Configuration#

The MSA Search NIM uses docker containers under the hood. Each NIM has its own Docker container and there are several ways to configure it. The section below describes how to configure a NIM container.

GPU Selection#

By default, Docker can use all available GPUs on the system when it starts with the NVIDIA Container Runtime:

docker run --runtime=nvidia ...

In environments with a combination of GPUs, you can only expose specific GPUs inside the container using either:

  • The --gpus flag. For example, docker run --gpus='"device=1"' ...

  • The environment variable NVIDIA_VISIBLE_DEVICES. For example, to expose only Device 1, pass -e NVIDIA_VISIBLE_DEVICES=1. To expose GPU IDs 1 and 4, pass-e NVIDIA_VISIBLE_DEVICES=1,4.
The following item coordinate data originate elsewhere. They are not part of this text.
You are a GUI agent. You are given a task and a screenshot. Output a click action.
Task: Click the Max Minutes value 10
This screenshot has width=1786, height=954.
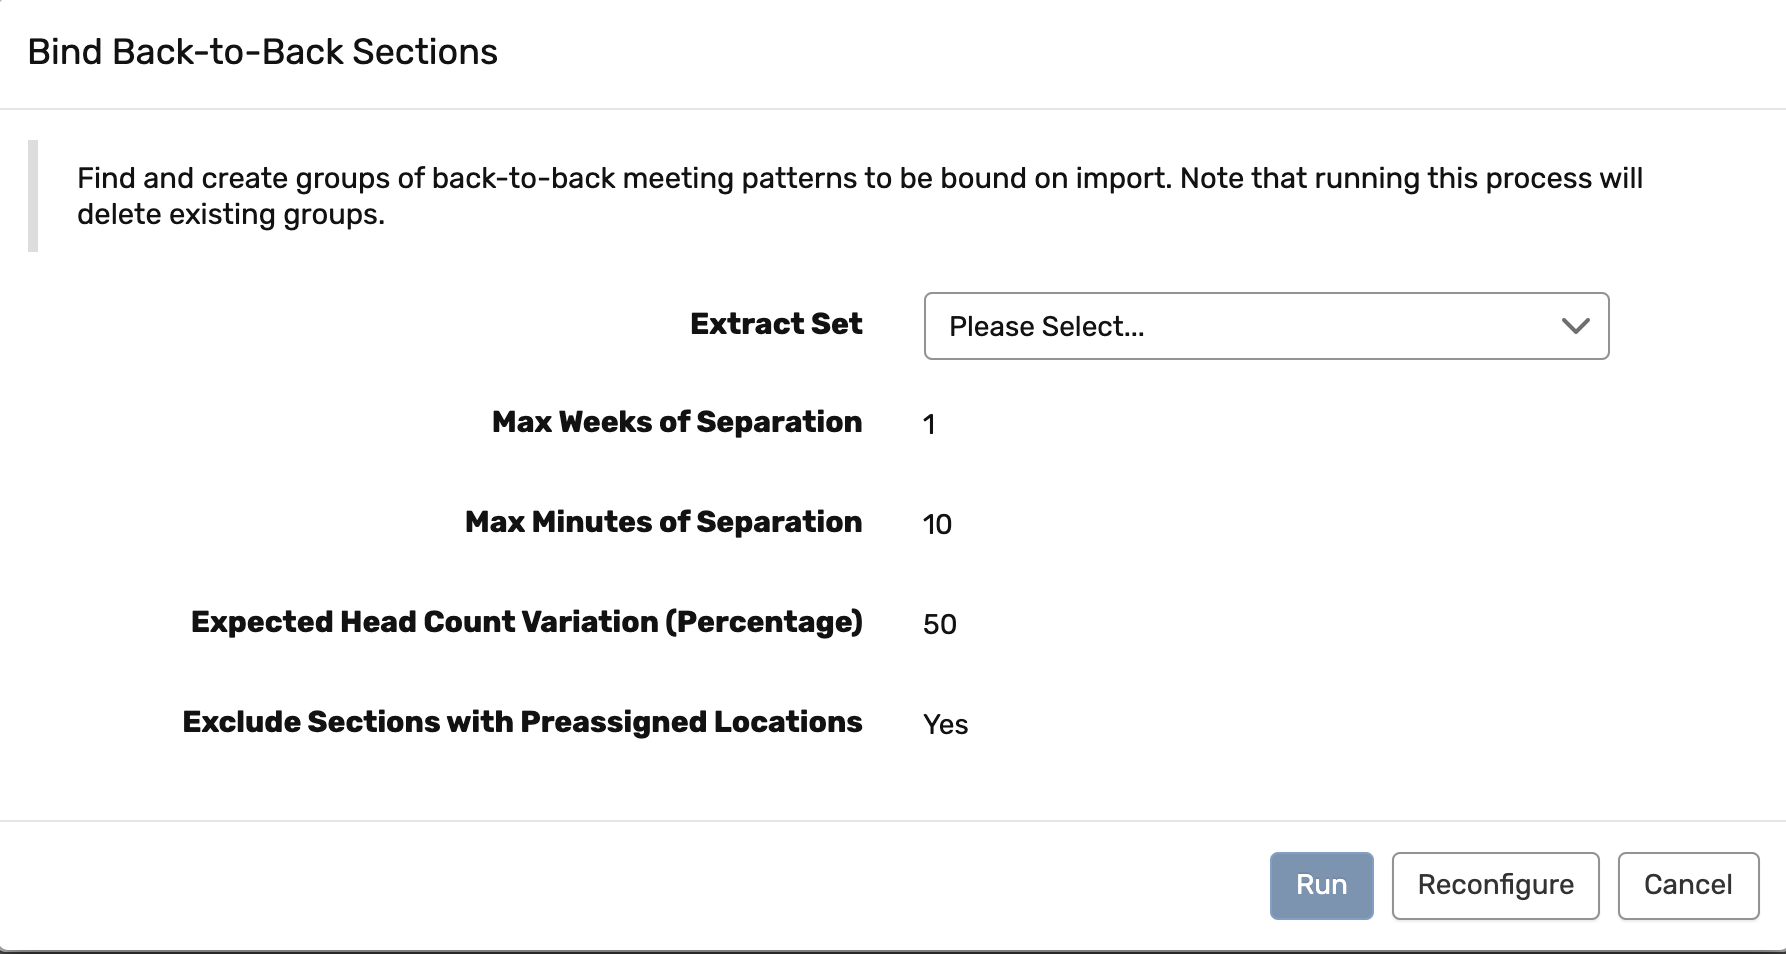point(937,525)
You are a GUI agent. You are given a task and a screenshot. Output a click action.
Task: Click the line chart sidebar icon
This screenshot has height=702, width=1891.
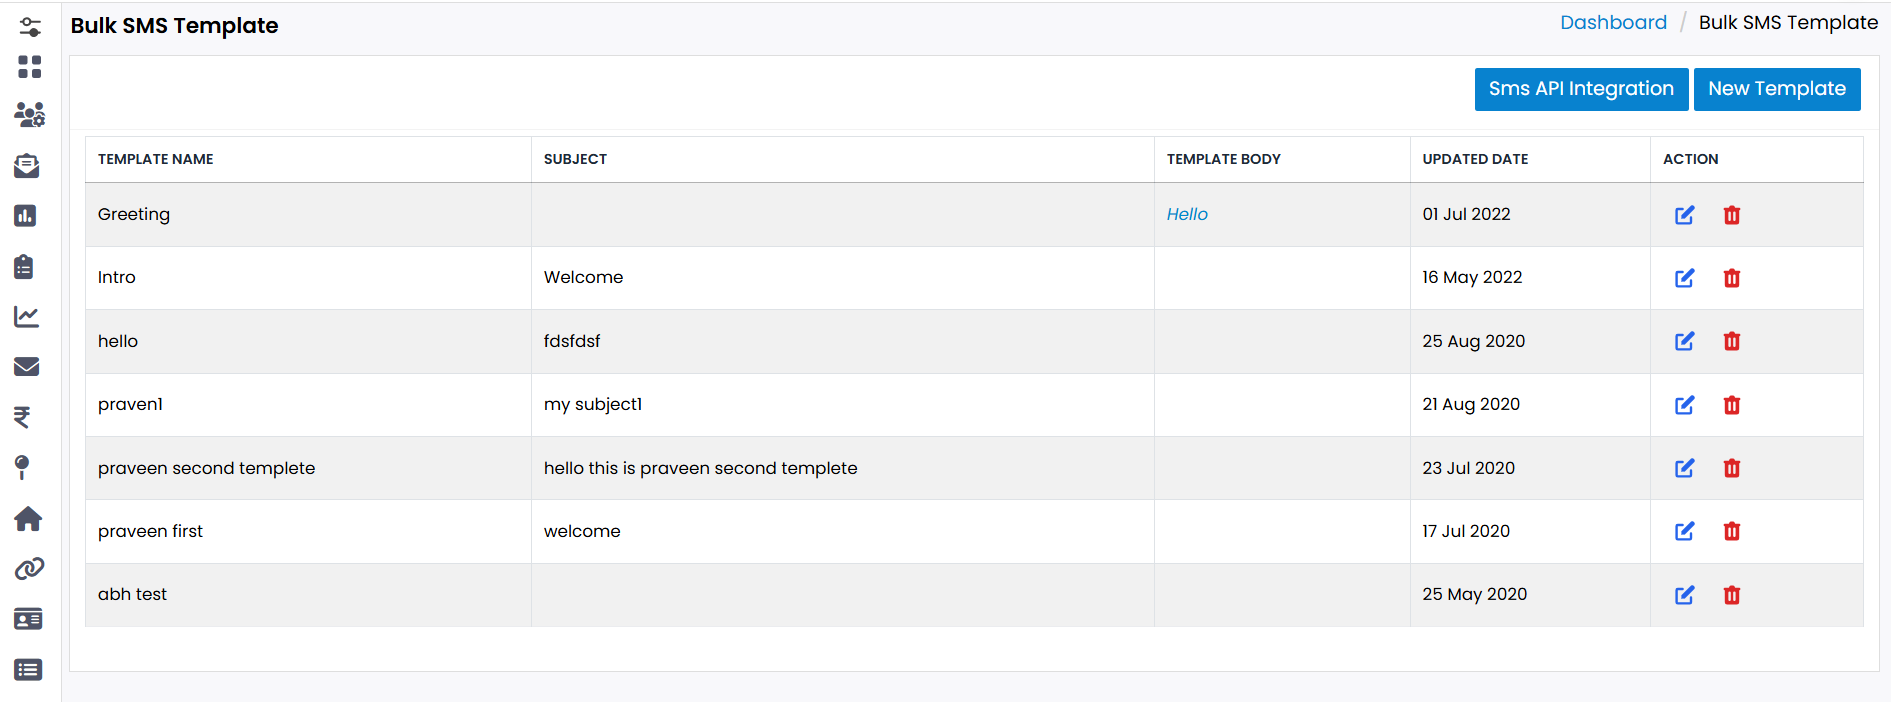point(27,317)
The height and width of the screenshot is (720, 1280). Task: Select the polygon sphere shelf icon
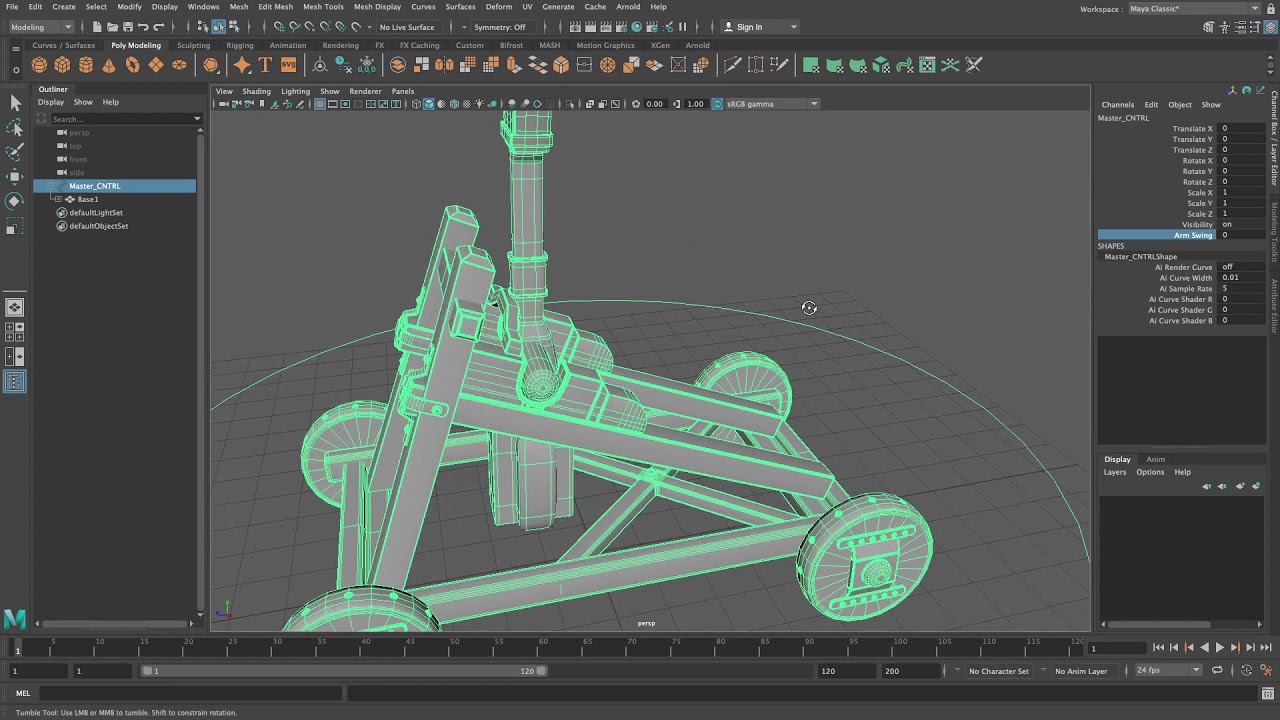click(x=39, y=65)
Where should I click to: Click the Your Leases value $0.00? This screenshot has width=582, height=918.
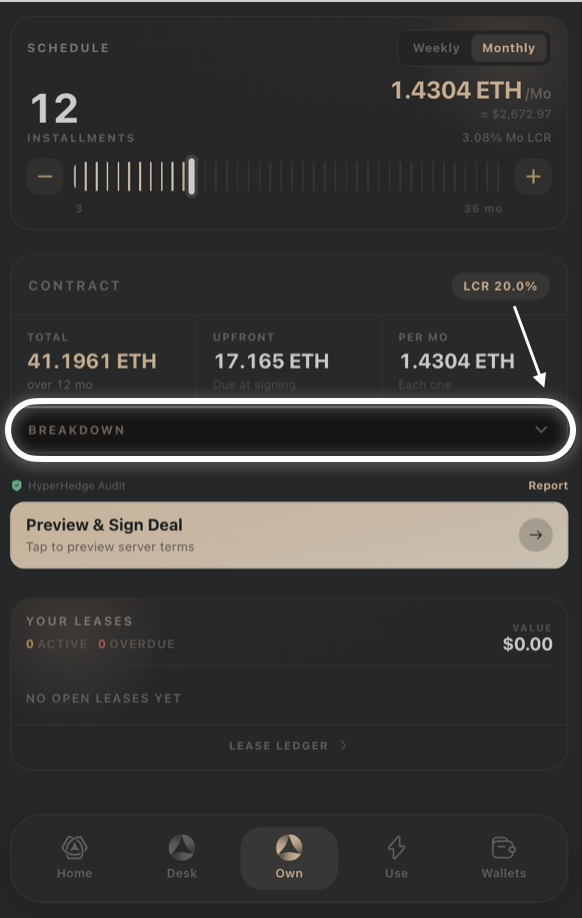pyautogui.click(x=528, y=644)
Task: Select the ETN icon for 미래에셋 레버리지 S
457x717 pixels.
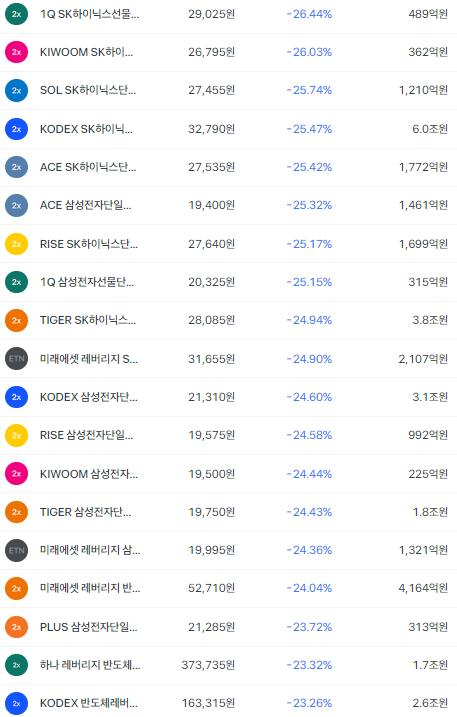Action: coord(16,358)
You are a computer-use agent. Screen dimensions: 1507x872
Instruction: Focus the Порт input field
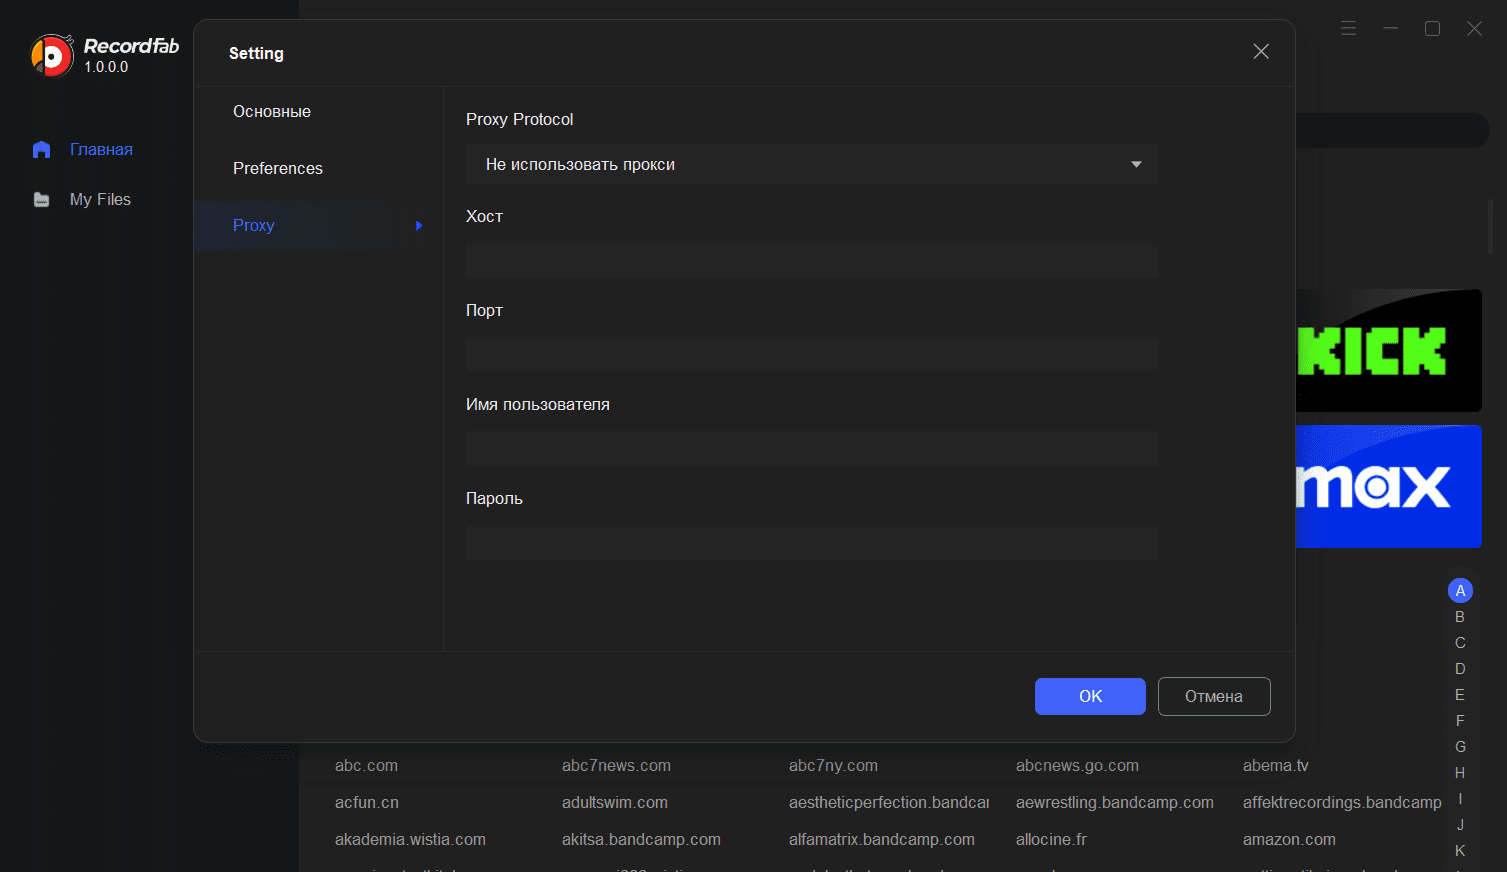(x=811, y=355)
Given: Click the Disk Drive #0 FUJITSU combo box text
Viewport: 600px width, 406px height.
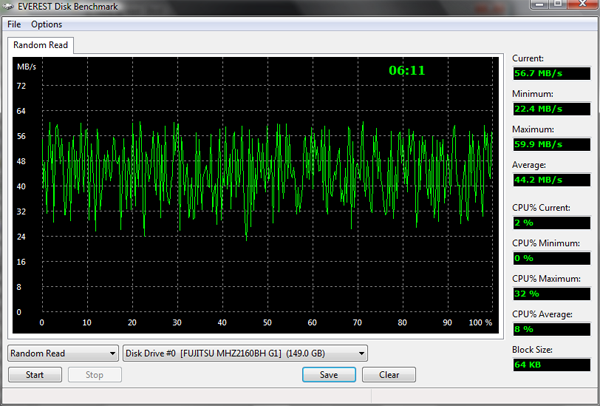Looking at the screenshot, I should (240, 353).
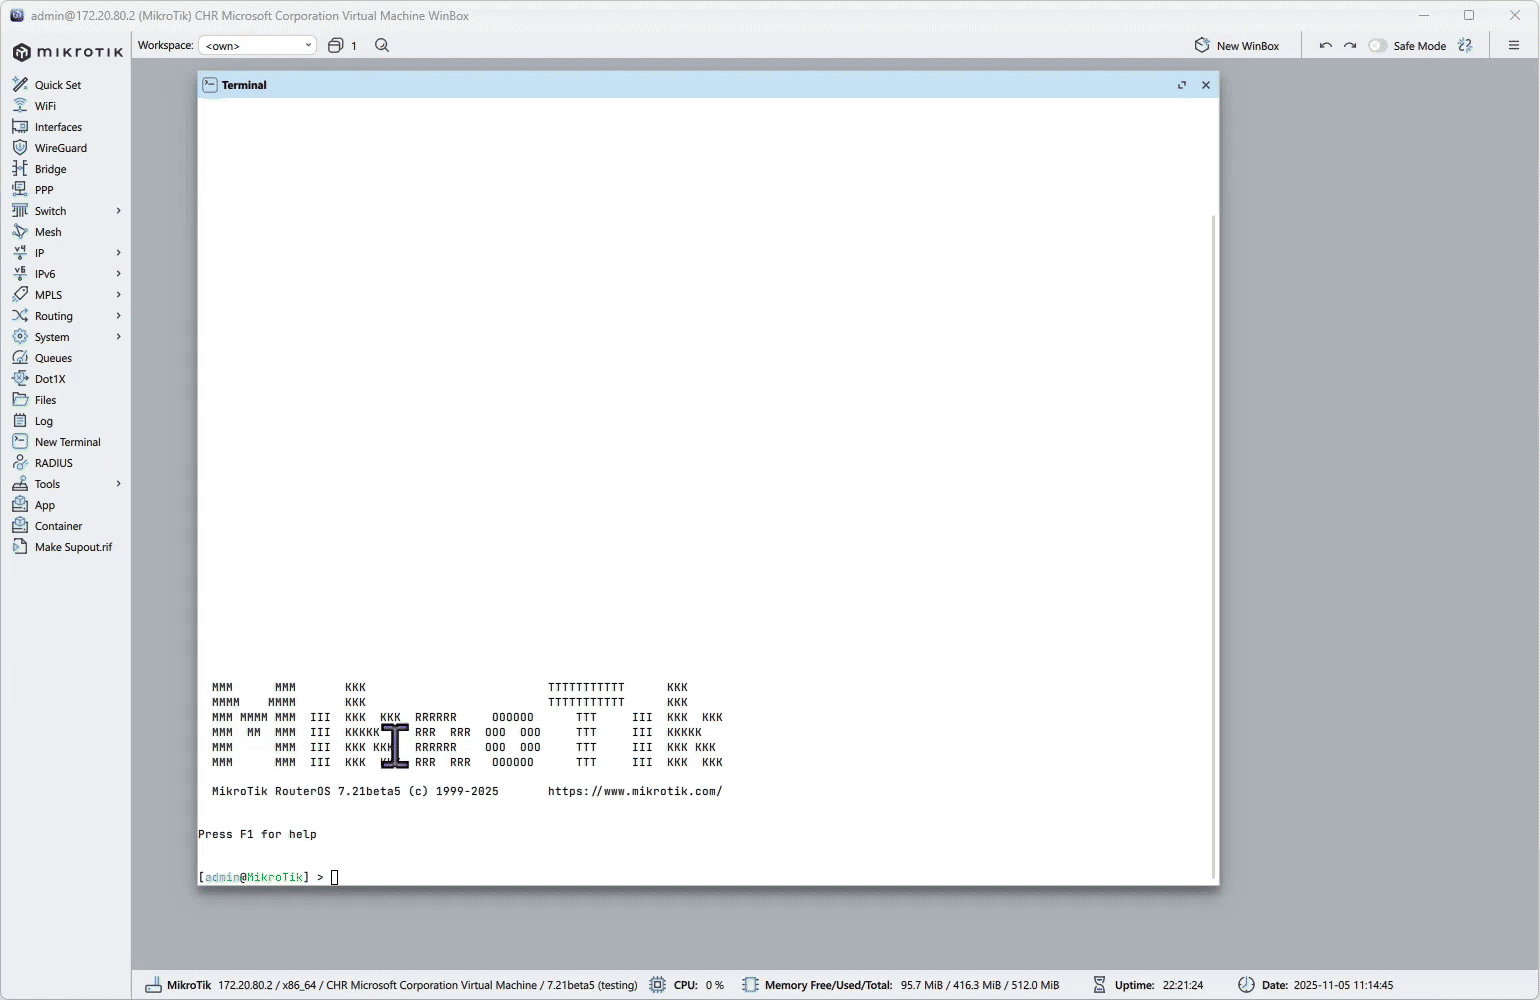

The device IDs to use as inputs are listed in the output of nvidia-smi -L:

GPU 0: Tesla H100 (UUID: GPU-b404a1a1-d532-5b5c-20bc-b34e37f3ac46)
GPU 1: NVIDIA GeForce RTX 3080 (UUID: GPU-b404a1a1-d532-5b5c-20bc-b34e37f3ac46)

Refer to the NVIDIA Container Toolkit documentation for more instructions.

Environment Variables#

The following table describes the environment variables that can be passed into a NIM as a -e argument added to a docker run command:

ENV

Required?

Default

Notes

NGC_API_KEY

Yes

None

You must set this variable to the value of your personal NGC API key.

NIM_CACHE_PATH

No

/opt/nim/.cache

Location (in container) where the container caches model artifacts.

NIM_HTTP_API_PORT

No

8000

Publish the NIM service to the prescribed port inside the container. Make sure to adjust the port passed to the -p/--publish flag of docker run to reflect that (ex: -p $NIM_HTTP_API_PORT:$NIM_HTTP_API_PORT). The left-hand side of this : is your host address:port, and does NOT have to match with $NIM_HTTP_API_PORT. The right-hand side of the : is the port inside the container which MUST match NIM_HTTP_API_PORT (or 9000 if not set). Supported endpoints are /v1/license (Returns the license information), /v1/metadata (Returns metadata including asset information, license information, model information, and version) and /v1/metrics (Exposes Prometheus metrics via an ASGI app endpoint).

NIM_DISABLE_GPU_SERVER

No

True

Disables the GPU Server for MMSeqs2, which improves performance when using compatible databases. If you are using compatible databases, you can enable the GPU Server with NIM_DISABLE_GPU_SERVER=True.

NIM_GLOBAL_MAX_MSA_DEPTH

No

10,000

Sets a hard-limit on the number of returned MSA sequences.

NIM_LOG_LEVEL

No

INFO

This variable allows you to specify the level of logging detail you want to see in the container’s logs. Available options are DEBUG, INFO, WARNING, and ERROR.

MODEL_PATH

No

Unset

This variable enables a hard override of the NIM’s model path. Users should generally not need to use this variable, but it can be useful when deploying to some cloud services which use alternative methods for model caching.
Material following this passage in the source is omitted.